**Work required:** From the line that contains "The height and width of the screenshot is (360, 480)." through the line that contains "852x1137 pixels.", output every line of the listing below exactly and leave out all the rest.

**Data for this exercise:**
== Segment start ==

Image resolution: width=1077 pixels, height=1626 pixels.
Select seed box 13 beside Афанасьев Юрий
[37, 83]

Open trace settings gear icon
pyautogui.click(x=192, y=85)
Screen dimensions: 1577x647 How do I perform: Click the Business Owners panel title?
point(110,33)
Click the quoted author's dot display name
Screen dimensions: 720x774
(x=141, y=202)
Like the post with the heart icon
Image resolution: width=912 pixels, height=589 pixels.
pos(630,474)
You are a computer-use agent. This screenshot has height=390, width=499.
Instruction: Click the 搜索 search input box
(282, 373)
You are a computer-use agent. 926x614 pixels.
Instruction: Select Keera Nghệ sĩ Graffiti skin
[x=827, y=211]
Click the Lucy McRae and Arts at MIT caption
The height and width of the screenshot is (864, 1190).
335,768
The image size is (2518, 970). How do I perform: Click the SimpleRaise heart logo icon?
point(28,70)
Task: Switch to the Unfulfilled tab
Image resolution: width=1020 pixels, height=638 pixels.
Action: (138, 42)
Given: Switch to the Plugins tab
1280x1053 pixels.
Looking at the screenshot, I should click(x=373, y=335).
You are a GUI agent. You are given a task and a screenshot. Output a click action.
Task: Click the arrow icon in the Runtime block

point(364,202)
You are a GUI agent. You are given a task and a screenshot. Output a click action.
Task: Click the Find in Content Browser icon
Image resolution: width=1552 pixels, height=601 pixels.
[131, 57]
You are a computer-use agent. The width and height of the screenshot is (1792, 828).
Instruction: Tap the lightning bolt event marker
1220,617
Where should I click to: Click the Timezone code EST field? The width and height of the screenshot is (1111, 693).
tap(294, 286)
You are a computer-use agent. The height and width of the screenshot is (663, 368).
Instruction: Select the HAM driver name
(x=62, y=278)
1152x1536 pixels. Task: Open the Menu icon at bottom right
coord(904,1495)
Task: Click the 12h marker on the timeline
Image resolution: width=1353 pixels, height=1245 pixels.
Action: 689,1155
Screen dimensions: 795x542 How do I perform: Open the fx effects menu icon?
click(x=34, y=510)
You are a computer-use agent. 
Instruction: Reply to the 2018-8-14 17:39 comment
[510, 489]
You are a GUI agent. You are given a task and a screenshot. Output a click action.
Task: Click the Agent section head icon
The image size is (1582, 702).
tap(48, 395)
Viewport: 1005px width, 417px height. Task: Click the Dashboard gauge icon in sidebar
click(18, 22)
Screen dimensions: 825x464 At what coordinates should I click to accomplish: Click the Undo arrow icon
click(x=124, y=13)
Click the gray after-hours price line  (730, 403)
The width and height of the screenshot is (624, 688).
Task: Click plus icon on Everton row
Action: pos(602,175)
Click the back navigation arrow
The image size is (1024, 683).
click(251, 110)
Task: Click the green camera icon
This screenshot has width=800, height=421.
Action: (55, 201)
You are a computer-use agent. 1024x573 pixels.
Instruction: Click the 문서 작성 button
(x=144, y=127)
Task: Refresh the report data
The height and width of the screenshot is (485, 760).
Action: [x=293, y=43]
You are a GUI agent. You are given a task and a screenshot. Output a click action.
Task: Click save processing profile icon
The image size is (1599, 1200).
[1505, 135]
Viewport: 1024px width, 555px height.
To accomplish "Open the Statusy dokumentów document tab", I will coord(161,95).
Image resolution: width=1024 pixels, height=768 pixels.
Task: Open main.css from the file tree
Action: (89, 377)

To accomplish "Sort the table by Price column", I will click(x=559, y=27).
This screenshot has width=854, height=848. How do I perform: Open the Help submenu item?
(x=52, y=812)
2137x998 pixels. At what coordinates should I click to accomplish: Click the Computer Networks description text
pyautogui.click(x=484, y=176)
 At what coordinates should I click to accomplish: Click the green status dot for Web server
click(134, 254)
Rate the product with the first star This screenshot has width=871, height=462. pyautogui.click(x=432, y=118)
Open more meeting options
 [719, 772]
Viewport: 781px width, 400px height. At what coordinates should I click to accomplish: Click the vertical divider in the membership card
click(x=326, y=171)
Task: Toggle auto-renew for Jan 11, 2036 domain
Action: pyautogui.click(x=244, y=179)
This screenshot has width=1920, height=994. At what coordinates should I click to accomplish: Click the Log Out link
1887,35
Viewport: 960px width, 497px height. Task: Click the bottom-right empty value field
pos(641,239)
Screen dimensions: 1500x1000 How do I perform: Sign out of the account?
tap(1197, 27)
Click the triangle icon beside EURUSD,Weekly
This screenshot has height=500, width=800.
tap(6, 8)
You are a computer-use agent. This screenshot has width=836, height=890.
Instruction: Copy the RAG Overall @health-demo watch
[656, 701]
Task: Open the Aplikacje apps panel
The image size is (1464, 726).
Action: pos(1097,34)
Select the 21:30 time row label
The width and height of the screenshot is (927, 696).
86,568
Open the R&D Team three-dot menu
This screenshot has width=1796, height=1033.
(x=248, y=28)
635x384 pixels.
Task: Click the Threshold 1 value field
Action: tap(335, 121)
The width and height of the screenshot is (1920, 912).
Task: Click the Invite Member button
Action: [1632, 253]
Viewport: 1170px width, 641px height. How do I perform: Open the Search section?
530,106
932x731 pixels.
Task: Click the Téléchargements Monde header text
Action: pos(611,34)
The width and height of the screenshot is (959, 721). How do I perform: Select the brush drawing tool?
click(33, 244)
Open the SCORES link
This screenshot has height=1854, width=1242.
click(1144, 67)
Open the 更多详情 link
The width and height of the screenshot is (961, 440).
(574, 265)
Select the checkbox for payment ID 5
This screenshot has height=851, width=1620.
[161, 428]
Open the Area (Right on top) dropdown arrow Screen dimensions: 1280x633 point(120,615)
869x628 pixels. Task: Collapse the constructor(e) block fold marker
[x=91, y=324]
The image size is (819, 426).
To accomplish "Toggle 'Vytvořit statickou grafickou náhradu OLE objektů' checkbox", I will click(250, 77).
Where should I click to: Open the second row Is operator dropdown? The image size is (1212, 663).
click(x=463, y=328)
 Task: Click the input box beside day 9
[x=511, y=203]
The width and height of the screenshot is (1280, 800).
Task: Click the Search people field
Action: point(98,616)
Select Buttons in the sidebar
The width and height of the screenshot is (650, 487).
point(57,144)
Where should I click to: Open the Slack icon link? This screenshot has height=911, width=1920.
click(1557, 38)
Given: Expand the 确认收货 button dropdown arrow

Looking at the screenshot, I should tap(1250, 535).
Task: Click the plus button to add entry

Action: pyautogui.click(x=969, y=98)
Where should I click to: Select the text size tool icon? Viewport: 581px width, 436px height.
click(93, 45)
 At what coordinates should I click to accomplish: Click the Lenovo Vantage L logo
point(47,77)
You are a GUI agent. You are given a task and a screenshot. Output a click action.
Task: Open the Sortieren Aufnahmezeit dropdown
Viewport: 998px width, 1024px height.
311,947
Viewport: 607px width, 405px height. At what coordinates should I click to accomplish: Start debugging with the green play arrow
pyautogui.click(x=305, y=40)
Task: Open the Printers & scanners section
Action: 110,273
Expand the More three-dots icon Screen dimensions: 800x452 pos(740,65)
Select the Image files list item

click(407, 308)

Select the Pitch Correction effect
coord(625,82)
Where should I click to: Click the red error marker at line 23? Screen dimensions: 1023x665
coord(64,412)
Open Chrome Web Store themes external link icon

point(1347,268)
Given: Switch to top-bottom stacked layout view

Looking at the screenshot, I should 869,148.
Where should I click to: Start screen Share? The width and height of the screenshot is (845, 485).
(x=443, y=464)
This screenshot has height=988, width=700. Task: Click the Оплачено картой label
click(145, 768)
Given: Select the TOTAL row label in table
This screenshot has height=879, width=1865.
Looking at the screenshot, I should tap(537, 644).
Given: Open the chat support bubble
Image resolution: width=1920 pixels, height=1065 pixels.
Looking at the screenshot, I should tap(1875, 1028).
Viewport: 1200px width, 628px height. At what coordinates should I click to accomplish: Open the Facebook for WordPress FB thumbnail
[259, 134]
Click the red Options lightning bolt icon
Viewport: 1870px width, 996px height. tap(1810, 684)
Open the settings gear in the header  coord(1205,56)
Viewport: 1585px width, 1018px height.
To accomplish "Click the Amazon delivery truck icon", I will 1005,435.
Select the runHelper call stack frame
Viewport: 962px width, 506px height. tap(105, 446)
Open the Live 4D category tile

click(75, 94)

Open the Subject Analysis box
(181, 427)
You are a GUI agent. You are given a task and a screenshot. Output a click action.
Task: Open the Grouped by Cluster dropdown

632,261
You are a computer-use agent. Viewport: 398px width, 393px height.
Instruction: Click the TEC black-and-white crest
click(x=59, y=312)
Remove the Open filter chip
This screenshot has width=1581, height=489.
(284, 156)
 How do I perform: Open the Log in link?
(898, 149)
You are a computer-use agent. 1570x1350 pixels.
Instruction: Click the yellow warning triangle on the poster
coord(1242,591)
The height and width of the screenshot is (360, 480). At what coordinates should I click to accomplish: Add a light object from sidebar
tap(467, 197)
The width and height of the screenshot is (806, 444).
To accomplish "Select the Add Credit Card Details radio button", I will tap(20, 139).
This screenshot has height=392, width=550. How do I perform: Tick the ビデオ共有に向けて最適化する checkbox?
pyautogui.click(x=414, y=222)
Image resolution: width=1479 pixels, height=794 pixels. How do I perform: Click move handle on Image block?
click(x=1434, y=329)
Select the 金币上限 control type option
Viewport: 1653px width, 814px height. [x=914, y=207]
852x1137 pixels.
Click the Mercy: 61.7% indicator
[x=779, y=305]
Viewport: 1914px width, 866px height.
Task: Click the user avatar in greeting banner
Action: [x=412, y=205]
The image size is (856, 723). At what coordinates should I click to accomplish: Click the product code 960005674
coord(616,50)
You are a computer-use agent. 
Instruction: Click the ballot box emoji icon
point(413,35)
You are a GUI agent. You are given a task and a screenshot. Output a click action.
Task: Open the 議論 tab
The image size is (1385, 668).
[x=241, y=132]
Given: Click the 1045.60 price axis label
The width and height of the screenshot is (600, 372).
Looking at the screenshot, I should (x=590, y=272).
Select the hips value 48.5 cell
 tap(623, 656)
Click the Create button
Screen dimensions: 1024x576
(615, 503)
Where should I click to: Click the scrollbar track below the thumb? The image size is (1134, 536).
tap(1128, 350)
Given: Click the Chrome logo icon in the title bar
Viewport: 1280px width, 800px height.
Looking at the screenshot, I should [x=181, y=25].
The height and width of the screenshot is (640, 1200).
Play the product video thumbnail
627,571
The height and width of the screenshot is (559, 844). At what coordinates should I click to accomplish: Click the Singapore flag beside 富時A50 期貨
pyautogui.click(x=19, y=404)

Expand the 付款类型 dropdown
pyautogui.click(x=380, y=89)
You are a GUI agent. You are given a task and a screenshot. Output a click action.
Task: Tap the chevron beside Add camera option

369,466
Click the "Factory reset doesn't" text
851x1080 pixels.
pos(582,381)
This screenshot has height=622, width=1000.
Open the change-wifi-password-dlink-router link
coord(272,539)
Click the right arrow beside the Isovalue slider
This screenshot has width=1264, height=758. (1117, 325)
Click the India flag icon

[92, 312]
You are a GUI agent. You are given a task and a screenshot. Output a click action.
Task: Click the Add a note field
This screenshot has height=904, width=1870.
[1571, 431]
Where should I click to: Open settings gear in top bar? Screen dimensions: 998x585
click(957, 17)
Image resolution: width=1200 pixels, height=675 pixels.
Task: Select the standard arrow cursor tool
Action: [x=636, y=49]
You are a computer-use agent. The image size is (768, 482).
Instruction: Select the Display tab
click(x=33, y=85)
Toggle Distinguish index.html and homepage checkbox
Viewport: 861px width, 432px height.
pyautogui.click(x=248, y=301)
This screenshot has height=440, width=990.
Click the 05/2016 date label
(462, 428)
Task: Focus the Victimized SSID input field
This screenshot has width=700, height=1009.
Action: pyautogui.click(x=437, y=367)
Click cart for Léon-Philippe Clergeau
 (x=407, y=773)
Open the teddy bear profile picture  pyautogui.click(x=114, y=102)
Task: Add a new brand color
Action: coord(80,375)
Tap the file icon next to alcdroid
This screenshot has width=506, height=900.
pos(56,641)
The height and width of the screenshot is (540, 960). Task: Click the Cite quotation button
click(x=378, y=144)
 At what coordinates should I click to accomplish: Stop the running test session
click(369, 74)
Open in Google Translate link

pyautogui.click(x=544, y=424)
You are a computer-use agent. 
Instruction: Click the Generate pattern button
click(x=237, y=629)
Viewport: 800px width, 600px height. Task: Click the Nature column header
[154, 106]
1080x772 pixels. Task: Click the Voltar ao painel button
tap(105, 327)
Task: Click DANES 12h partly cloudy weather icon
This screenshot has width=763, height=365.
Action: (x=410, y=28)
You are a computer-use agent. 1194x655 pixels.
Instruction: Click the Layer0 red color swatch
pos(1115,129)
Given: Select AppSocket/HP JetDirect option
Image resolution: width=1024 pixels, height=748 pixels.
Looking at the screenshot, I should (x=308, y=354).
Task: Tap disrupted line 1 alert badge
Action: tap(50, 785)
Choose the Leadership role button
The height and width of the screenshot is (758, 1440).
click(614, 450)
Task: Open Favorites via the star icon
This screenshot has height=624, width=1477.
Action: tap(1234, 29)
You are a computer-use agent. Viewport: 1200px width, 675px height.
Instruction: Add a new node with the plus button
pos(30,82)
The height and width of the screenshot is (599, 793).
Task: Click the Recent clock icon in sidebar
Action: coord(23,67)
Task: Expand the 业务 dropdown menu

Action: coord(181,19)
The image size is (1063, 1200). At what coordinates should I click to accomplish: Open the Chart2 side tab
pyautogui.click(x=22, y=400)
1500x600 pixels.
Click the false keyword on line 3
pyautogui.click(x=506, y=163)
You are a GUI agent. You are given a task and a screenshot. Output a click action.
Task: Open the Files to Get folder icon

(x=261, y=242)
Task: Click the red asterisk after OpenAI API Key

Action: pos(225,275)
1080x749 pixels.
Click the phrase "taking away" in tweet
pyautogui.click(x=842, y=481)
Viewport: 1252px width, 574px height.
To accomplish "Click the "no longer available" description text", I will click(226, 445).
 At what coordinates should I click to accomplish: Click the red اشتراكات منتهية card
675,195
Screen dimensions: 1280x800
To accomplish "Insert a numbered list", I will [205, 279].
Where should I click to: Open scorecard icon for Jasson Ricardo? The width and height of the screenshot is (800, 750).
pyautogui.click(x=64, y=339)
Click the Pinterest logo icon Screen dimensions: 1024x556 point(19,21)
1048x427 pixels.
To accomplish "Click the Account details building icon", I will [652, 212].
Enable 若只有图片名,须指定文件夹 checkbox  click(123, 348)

== Segment end ==

**Solution for this task:**
The height and width of the screenshot is (360, 480). At what coordinates should I click to accomplish: Add a light object from sidebar
tap(467, 197)
The width and height of the screenshot is (806, 444).
To accomplish "Select the Add Credit Card Details radio button", I will tap(20, 139).
This screenshot has height=392, width=550. How do I perform: Tick the ビデオ共有に向けて最適化する checkbox?
pyautogui.click(x=414, y=222)
Image resolution: width=1479 pixels, height=794 pixels. How do I perform: Click move handle on Image block?
click(x=1434, y=329)
Select the 金币上限 control type option
Viewport: 1653px width, 814px height. [x=914, y=207]
852x1137 pixels.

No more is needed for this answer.